Image: Louise Gardiner with a piece of her work. Image above: Coral by Louise Gardiner.

She has made commemorative pieces for Liberty windows on Regent Street, exhibited a five panel installation at The Saatchi Gallery, created a #womankind campaign and an embroidered ‘Cape of Empowerment’ for Pukka Tea. She is immensely proud of earning a living through her art (alongside the one-off pieces she makes luxury scarves and cushions). ‘My mentees see that you can survive and make a decent living. I live my own life which is so rare these days’, she says. It allows her students to dream big. She compares it to a relay race where you pass the baton to someone else, and then they run with it.
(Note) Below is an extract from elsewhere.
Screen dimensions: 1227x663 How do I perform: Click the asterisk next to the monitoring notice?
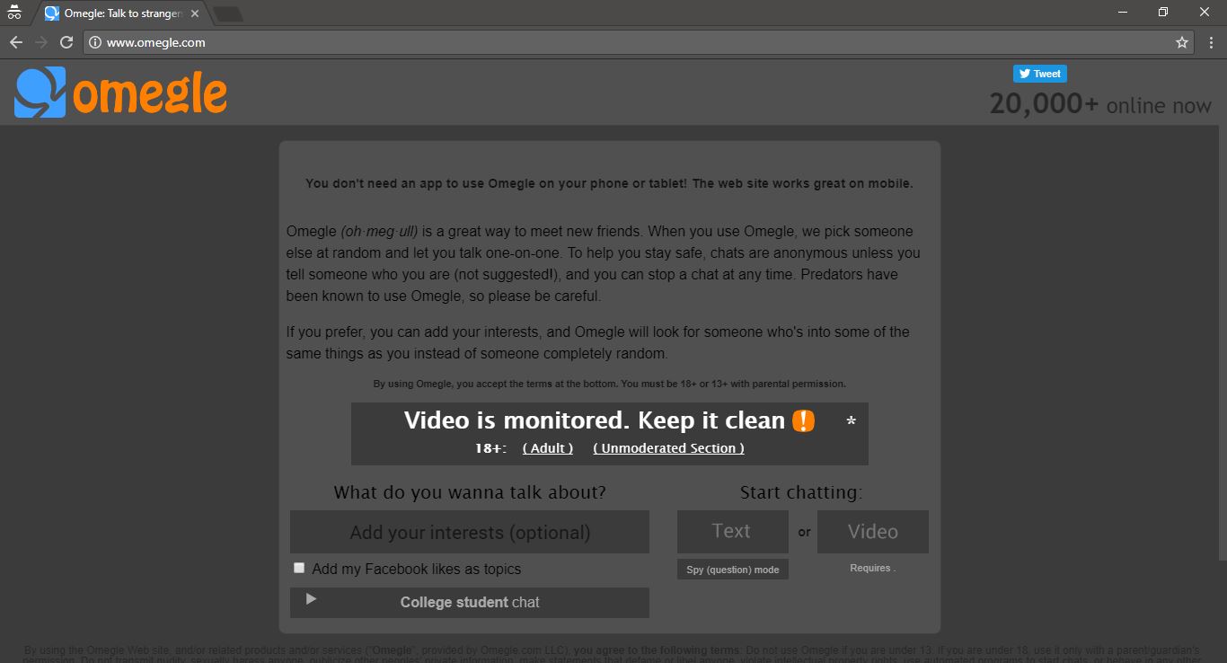click(851, 420)
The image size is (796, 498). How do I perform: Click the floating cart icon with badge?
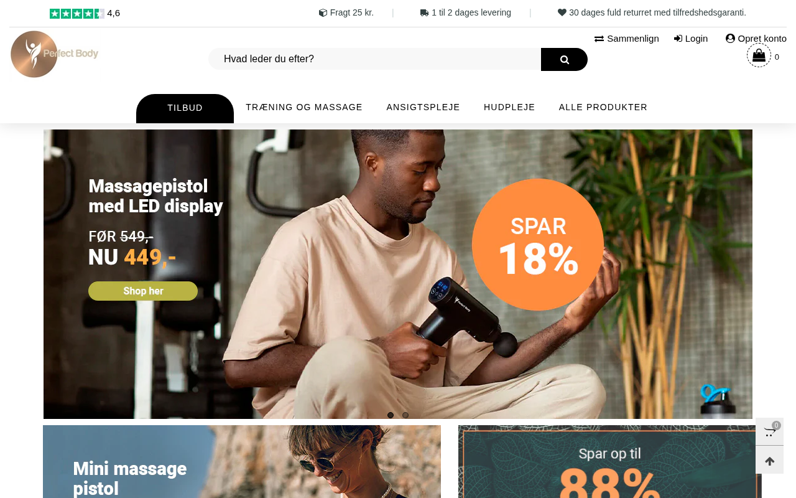tap(769, 431)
But she is also clear-sighted about the challenges. ‘When I started to employ assistants, I was probably less relaxed about copyright but I learned that it takes time to build up a trusting relationship’, she says. ‘And anyway I think imitation is the best form of flattery. You’re really sharing your experience and your knowledge, and because you’re older and wiser, you’re much more aware of how that will benefit other people’.
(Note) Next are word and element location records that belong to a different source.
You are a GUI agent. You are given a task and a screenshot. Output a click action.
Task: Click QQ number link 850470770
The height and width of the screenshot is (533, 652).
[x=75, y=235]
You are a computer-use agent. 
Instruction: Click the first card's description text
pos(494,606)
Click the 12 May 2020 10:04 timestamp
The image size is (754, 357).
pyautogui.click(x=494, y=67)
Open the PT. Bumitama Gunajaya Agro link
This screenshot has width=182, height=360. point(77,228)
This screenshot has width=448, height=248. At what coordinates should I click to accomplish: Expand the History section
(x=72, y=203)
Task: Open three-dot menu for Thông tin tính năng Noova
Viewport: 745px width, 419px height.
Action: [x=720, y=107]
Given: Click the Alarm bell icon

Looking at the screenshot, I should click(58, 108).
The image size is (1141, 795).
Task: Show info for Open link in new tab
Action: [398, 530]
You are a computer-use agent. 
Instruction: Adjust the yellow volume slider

Image: Pukka commission, Louise Gardiner.

Early on when her assistants left, Gardiner says she sometimes felt a bit hurt. ‘It’s daft, really, but I was selfishly wanting recognition for what I felt I’d put into their careers’, she says. ‘They’d be profiled in some fancy magazine, and not mention that they were with you for two years. It was quite a harsh lesson to learn as a mentor figure. I’m much wiser these days but back then I was naive. Some didn’t say thank you for quite a few years, until later when they recognised what a lovely relationship we’d had. I think young people do really appreciate what you put in, but they’re so desperate for success, they don’t vocalise it. And I was probably the same.’ Many of her mentees have kept in touch, including Lydia Higginson who went to set up Made My Wardrobe, documenting her decision to make her entire wardrobe from scratch. Gardiner says: ‘I’m really proud of them all. It’s great to know that you’ve influenced their career and shared your knowledge. And instead of feeling jealous that they’re doing better than you, you are thrilled for them’, she adds with a laugh.
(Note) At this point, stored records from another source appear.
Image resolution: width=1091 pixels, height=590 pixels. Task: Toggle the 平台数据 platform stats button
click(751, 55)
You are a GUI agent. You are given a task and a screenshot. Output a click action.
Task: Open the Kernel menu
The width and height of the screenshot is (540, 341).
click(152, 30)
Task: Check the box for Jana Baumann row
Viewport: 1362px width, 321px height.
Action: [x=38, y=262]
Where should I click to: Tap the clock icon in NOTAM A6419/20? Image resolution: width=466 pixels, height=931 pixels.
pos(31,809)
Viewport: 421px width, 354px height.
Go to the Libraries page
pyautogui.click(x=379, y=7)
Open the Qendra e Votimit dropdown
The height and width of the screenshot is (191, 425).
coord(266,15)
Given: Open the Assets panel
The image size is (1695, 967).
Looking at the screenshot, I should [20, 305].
Image: Rise Commission, Louise Gardiner.

She’s learned that real success comes from knowing that you’ve made a difference to people. ‘I feel so grateful for having had this rich and colourful and joyous career, with so many human connections. If you share your life’s work, it has so much more gravitas and meaning.’ But there’s a serious side, too. Gardiner was diagnosed with ovarian cancer in 2019, and has kept making and selling work throughout her chemo treatment and immunotherapy, aided by her former assistants. ‘They can give back to me now. Lydia will do me a favour and do a bit of pattern cutting or make me a toile or just come round for tea’, she says. ‘It’s just lovely. And without sounding too woo-woo, you realise it really is a cycle of life’.

Text by Liz Hoggard takes from  Pay It Forward: Textile Artists Support One Another  issue 109: Rise Up.